# Single hopper no joey installation



## drock (Sep 14, 2011)

anyone know if you still need a single node for an installation
of JUST a HOPPER and no joeys?


Thanks


----------



## P Smith (Jul 25, 2002)

Yes, it's a requirement for h2k as it has three tuners.

I know one practical install (before the person will get his Solo Node) - one cable coming from DPP44; it's working fine, but need more tests to see if some timer would fire while two other tuners are taken ...
And switch test would take a lot of time to finish the setup, BTW.


----------



## Wire Nut (Apr 6, 2012)

I installed, and am running this setup. Yeah, you definitely want the solo node. I guess you can run without a node with just one satellite, but why when the nodes are relatively inexpensive?


----------



## P Smith (Jul 25, 2002)

Wire Nut said:


> I installed, and am running this setup. Yeah, you definitely want the solo node. I guess you can run without a node with just one satellite, but why when the nodes are relatively inexpensive?


So, you are the one who could answer to that question above - if you want record three channels on three different transponders ? Perhaps from three sats ?


----------



## Wire Nut (Apr 6, 2012)

P Smith said:


> So, you are the one who could answer to that question above - if you want record three channels on three different transponders ? Perhaps from three sats ?


I used a node in my installation, just heard that a Hopper will download and work without one but only with a single orbital location. I don't know if all three tuners would work in this configuration, don't really see how it would but maybe? Never seen it done personally.


----------



## 3HaloODST (Aug 9, 2010)

No actually without a node if you have a DPP LNB/switch (required for Hopper) then 2 of Hopper's 3 tuners will work and tune in to all orbital slots. Third one won't function at all and your check switches will take longer. As post #2 said Hopper may or may not function correctly in regards to timers.


----------



## drock (Sep 14, 2011)

I Installed one friday without a node. Everything checked out, all green on all
tuners of the checkswitch... all tuners showed availiable as well..

Out of curiosity and fear of not doing it right, I went back out to my customers house and installed the node....

ready....

exactly the same results... lol BTW single nodes are $24 at cost..

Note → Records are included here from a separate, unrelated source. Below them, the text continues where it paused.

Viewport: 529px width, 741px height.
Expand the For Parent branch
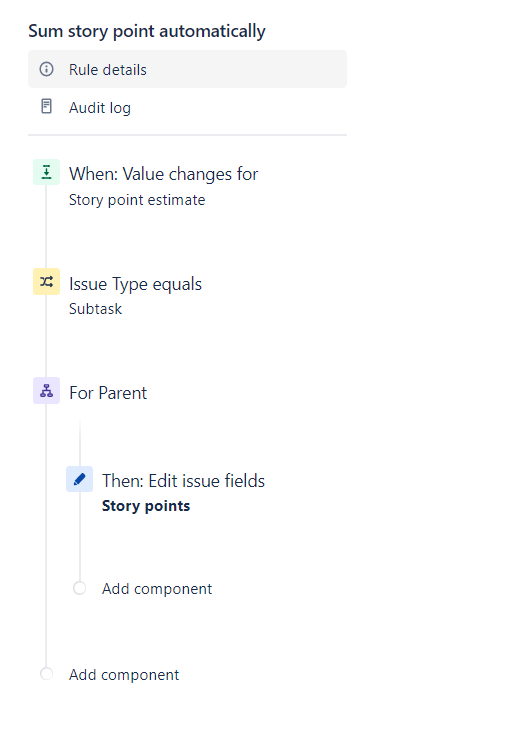(108, 393)
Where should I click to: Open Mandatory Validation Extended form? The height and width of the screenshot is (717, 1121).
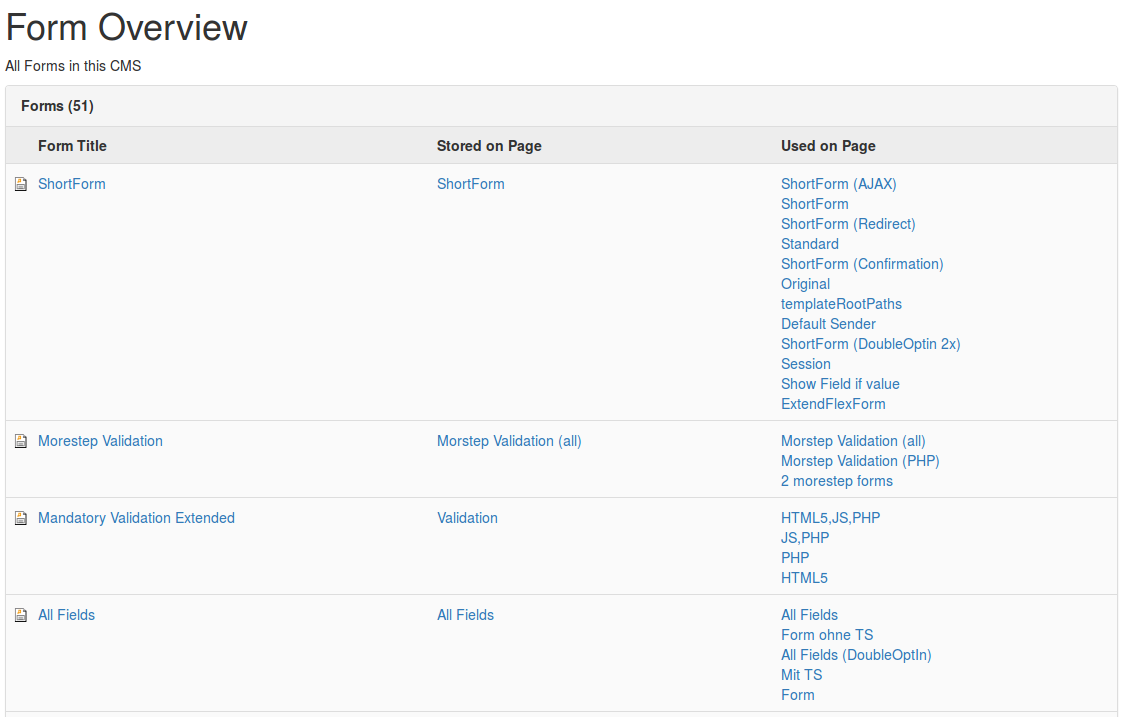click(136, 518)
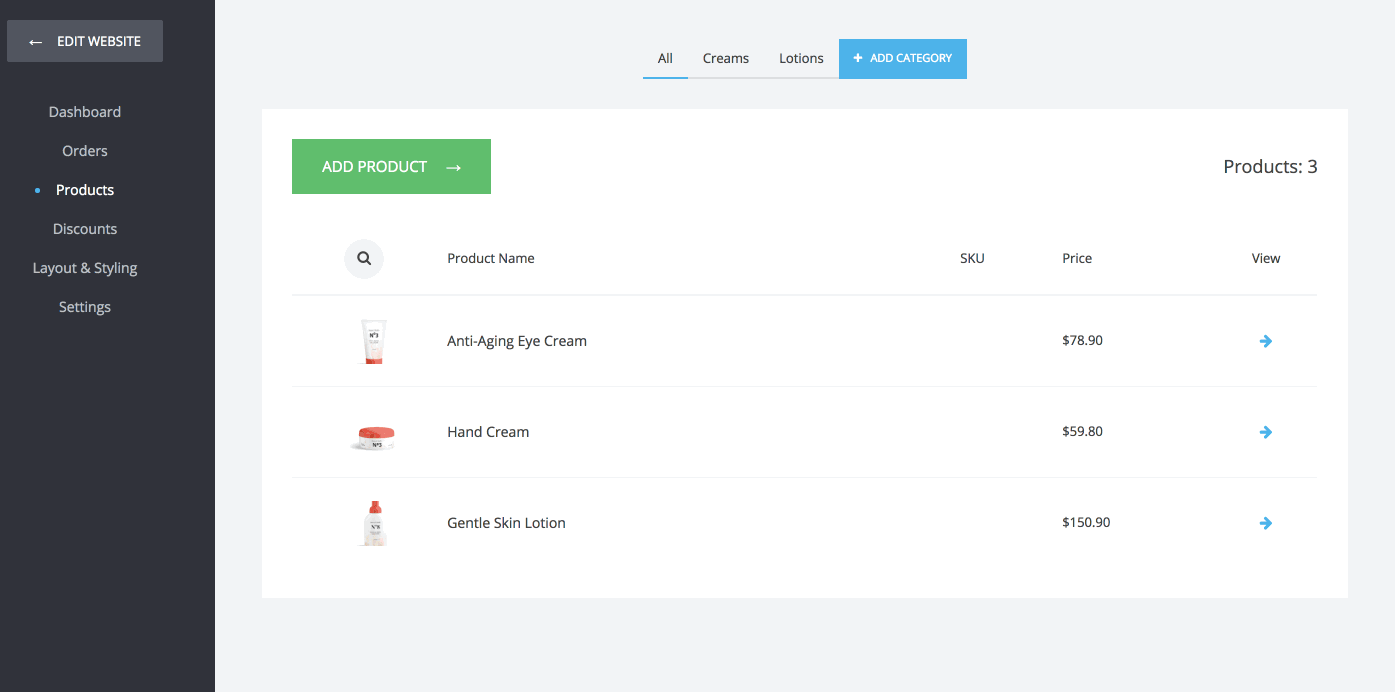Click the Anti-Aging Eye Cream product name

click(516, 341)
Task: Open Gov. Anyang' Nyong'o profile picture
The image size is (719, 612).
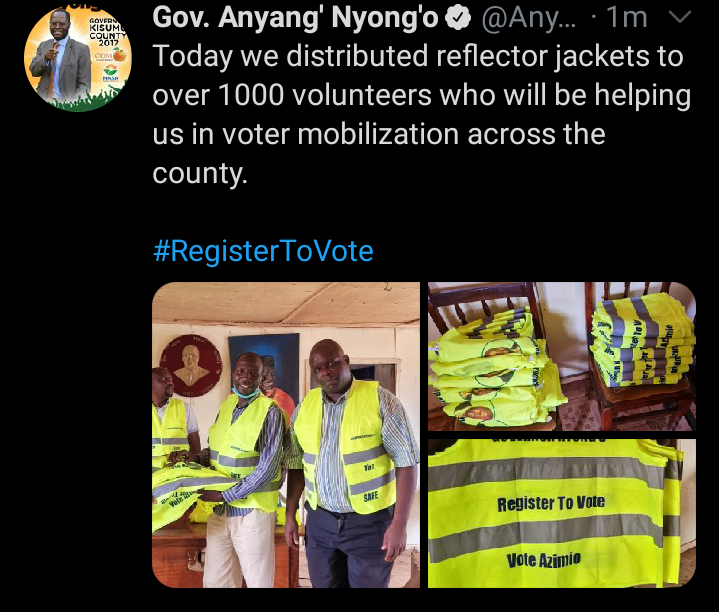Action: (x=77, y=58)
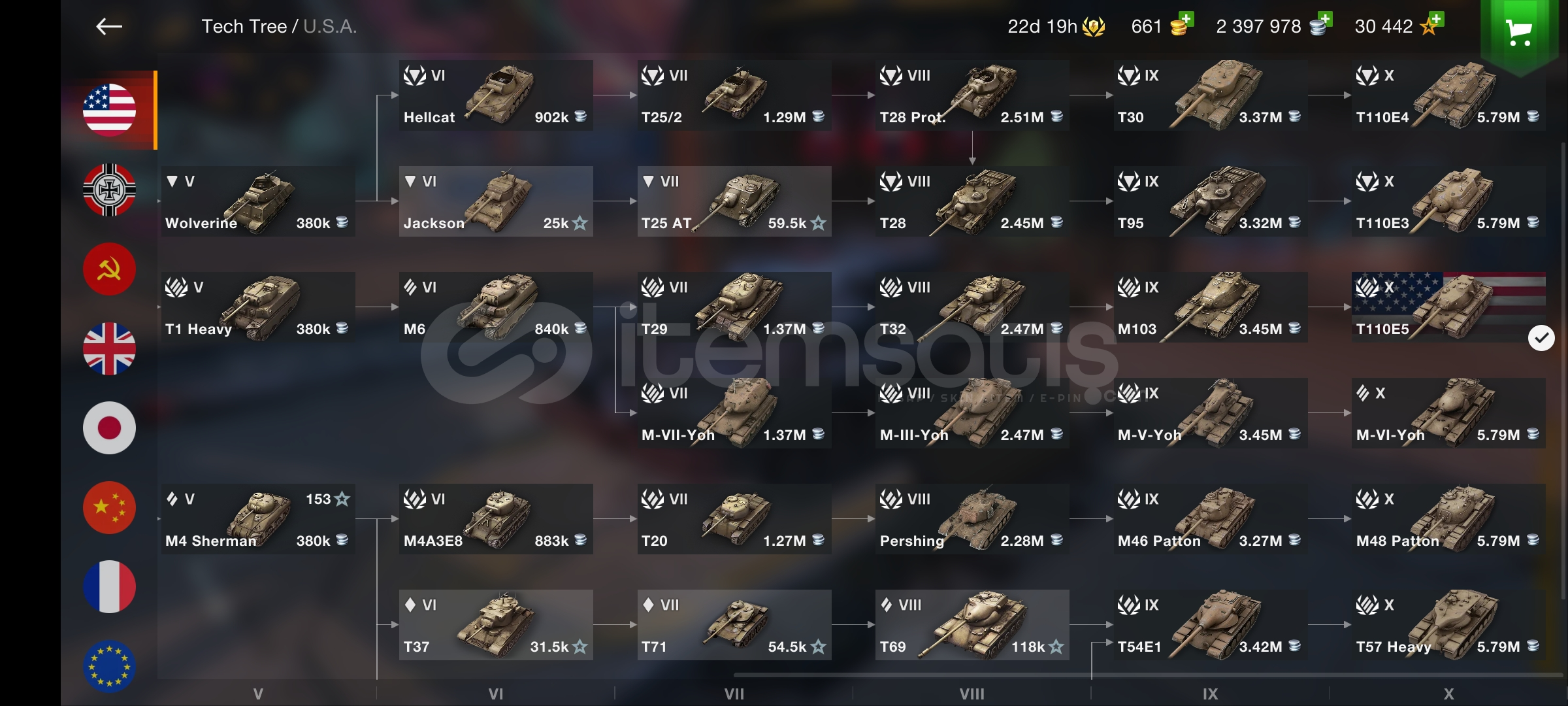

unfortunatly none of the install diagrams from D* do not include a single
hopper and no joey diagram..

So I still dont know for sure! :sure:

thanks
Drock


----------



## P Smith (Jul 25, 2002)

Drock, the answer is - try to record three programs from three different sats.


----------



## James Long (Apr 17, 2003)

One would not even need a to record three different satellites ... just three different polarities would be enough for a final proof.

If the Hopper is capable of using the same 500 MHz block for more than two tuners on the same device it would be the first dual tuner DISH receiver to do that. DISH expects the proper equipment to be installed to support the receiver. Why design for improperly installed equipment?

The bug would be showing that third tuner as good when it was not connected to a node.


----------



## drock (Sep 14, 2011)

I will try it in my showroom..... Ill post the results..
thanks everyone!


----------



## careycal64 (Jan 11, 2021)

drock said:


> I will try it in my showroom..... Ill post the results..
> thanks everyone!


And the results were, what? This is exactly the set up I've been looking for installation data on. The Hybrid Solo Hub just looks like a glorified splitter to me. Why on earth do you need it if you only have one Hopper-Sling-3 and no Joey's? Is it doing something magical to the incoming signal or is it just passing it through to the Hopper with no additional processing?


----------



## James Long (Apr 17, 2003)

The "Hybrid Solo Hub" was not released in 2012 when the previous post in the thread was made. The posters are referring to the "Node" used with the original Hopper and Hopper w/Sling.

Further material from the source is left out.